Aufwader’s Thoughts: One of Mr Jarvis’ gifts is that he can make even the most mundane of places seem like the eeriest, most atmospheric, most magical of stage sets. In this chapter, the London Underground gets this treatment, and it gives me shivers every time I read it.

Having stood on those echoing platforms and been squashed into those creaking carriages myself, I can speak from experience when I say that there’s something special about the Tube. Maybe it’s because it’s so archaic and haphazard, maybe it’s because it seems, when you’re down there, like its own subterranean world. Certainly, I’m not alone in my thinking, as the Underground has been immortalised by writers and creators of all sorts, appearing in everything from Neil Gaiman’s Neverwhere and China Miéville‘s King Rat to cult horror comedy An American Werewolf in London.

In this chapter, we catch up with Piccadilly at last, and discover a little about how he has grown up (I can hear his fans screaming from here). I love how he gives Smiff and Kelly lip while still remaining wary – it’s apparent that whatever thoughtless courage he might have once possessed has been quashed by his death-defying run-ins with the power of Jupiter in The Dark Portal.

The rats in this chapter are collectively fantastic. What’s great about Mr Jarvis’ bewhiskered villains is that they are not just a homogeneous crowd of nastiness with tails and claws; each has a separate, distinct personality and look. Smiff and Kelly demonstrate this perfectly – they are majestically horrid. We can practically smell their reeking fur and hear their mocking laughter, and I would not like to be around when Kelly gets hungry!

Then there’s Barker. The Final Reckoning was another of those books I had on cassette first, and I can remember how that pitiful, whinging old codger stood out to me, as much for his  manner as for the information he reluctantly imparts. Further chapters will tell, however, whether there’s anything more to that one than an empty belly and a lumpy head.

 

Matt’s Thoughts: That explains the origins of mouse weapons as well – a combination of heirlooms passed down (like the old spear that the Holeborn sentry amusingly had that he’d inherited from his great great grandfather) and a bunch of new ones (like Sid, the Minister for Craft, was ordered to make).

As well as that, we now have another system of mouse government, which is quite fascinating. So the Deptford Mice have Master Oldnose, who’s more like an old school teacher than anything else. The Fennywolders have a democratically elected King. Meanwhile, the Holeborners have a Thane whose title is passed down by heredity. But nonetheless, a very well ordered fair society … They’re all interesting forms of cooperative communal living.

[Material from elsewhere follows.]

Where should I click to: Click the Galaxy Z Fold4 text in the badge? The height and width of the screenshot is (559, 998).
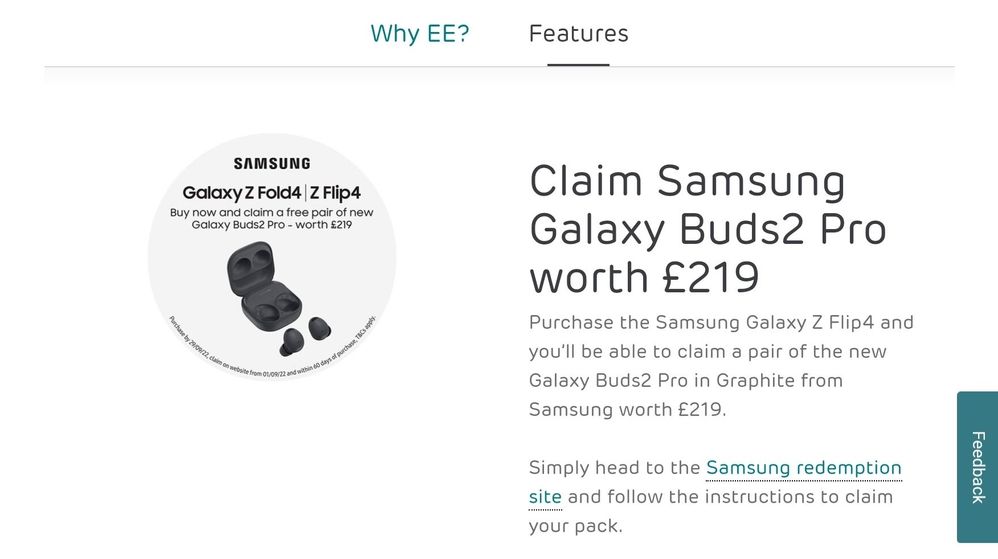click(x=241, y=192)
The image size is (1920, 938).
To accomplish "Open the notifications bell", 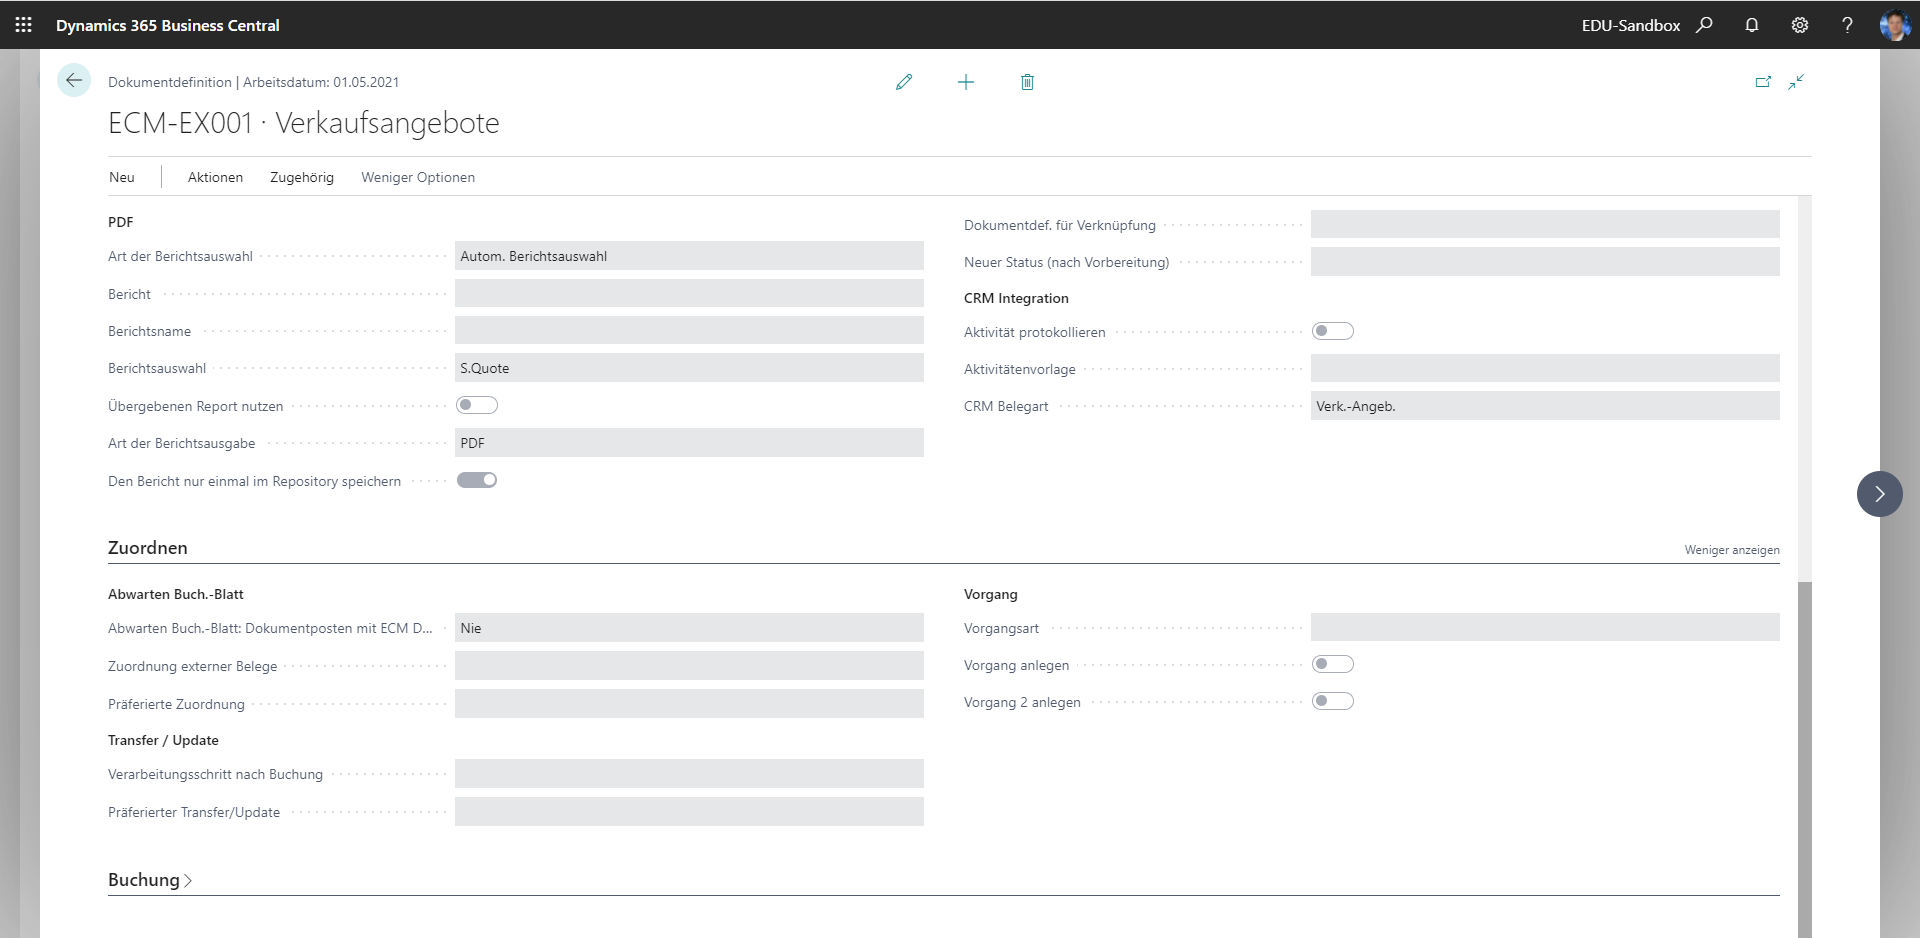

Is this, in some sense, one of the themes of the Deptford Mice (perhaps even unintentional on the part of Mr Jarvis)? Cooperative communities of various stripes on one side (the mice) vs selfish every-man-for-himself communities where even your best efforts are just to benefit the ‘fat cat’ at the top (the rats)?

Interesting … but of lesser importance than the fact that Piccadilly just got appointed the Minister of War! (I know, how awesome is that?)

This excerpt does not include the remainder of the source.